Sensible Soccer è ancora un paradigma di giocabilità e longevità tra i giochi sportivi.

La possibilità di avere grafiche sempre più realistiche e molta memoria a disposizione ha portato le uscite a 32 bit a livellarsi sempre più verso un realismo che lascia meno spazio agli arzigogoli dei programmatori, dando una struttura molto simile a tutti i titoli di fine millennio. C’è ancora spazio però per la fantasia di chi vuole distinguersi dalla massa. Namco porta dalle sale giochi alle case Libero Grande, che permette di giocare in terza persona nei panni del fantasista di una nazionale alla caccia del titolo mondiale. Idea fin troppo ambiziosa, ma il risultato finale non è malvagio. Psygnosis invece la butta in caciara con Adidas Power Soccer, che punta sulla frenesia dell’azione e su super poteri improbabili da sfruttare per segnare in ogni modo, impacchettando il tutto con grande considerazione della casa di abbigliamento tedesca. Verrà dimenticato presto, ma ha avuto cinque minuti di gloria e due seguiti. Take Two, infine, cerca di passare i limiti con Bomba 98, conosciuto nel resto del mondo con almeno 5 titoli diversi, che cerca minuziosamente di riprodurre una partita di calcio rallentando il ritmo per permettere ad ogni singolo tocco del pallone di essere preciso e ragionato. Troppo ambizioso per sfondare, ha comunque dei tocchi di classe notevoli come i volti dei calciatori molto più dettagliati della media e il sistema di tiro che produce goal soddisfacenti, specialmente su calcio piazzato.

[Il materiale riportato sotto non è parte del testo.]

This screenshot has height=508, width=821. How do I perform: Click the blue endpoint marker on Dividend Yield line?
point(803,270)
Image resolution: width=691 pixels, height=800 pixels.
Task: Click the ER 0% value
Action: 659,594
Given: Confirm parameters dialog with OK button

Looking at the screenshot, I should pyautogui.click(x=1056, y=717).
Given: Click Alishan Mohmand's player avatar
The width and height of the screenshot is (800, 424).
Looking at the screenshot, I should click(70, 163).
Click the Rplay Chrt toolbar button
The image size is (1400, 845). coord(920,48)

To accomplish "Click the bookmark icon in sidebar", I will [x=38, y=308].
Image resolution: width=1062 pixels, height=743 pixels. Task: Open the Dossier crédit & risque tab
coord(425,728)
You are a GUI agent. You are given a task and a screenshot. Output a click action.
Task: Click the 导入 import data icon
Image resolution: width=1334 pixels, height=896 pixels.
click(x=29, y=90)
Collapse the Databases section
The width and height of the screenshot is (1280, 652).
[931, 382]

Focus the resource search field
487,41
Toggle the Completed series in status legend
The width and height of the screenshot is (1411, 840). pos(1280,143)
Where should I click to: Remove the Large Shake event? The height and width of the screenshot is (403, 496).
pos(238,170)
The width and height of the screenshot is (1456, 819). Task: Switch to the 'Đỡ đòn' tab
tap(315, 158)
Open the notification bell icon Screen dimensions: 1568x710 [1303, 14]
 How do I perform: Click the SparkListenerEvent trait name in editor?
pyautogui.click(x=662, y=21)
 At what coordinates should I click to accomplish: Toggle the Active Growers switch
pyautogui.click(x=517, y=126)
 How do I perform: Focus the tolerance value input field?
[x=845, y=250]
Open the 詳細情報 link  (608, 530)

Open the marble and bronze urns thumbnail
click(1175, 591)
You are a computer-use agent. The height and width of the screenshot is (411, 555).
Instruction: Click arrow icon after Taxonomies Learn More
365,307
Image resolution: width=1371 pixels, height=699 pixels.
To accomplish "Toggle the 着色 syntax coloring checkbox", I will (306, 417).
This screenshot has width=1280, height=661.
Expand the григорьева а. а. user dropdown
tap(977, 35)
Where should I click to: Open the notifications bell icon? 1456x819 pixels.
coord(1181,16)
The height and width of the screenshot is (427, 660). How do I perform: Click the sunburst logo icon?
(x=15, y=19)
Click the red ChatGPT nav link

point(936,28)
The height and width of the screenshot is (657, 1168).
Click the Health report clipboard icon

In Libero Grande possiamo guidare la Scozia nei panni di un Maldini alto 218 centimetri. No, sul serio.

Nella nostra epoca i due capisaldi del football elettronico (PES e Fifa, che pur di recente hanno cambiato nome) si sono presi la scena per non lasciarla più, togliendo alla concorrenza la voglia di sfidarli su un terreno di gioco, quello del realismo, che non lascia spazio a grandi variazioni: una volta riprodotta una partita in maniera convincente e iper dettagliata, come si può aggiungere o togliere qualcosa? La ricerca della perfezione tende sempre a portare verso la stessa direzione, mentre chi non ha mai potuto aspirarvi si è distinto con estro, creatività e spesso parecchia follia. È un modo di intendere lo sport virtuale che ormai esiste solo nelle produzioni indie e nelle memorie dei vecchi giocatori, e verso il quale è normale provare parecchia nostalgia.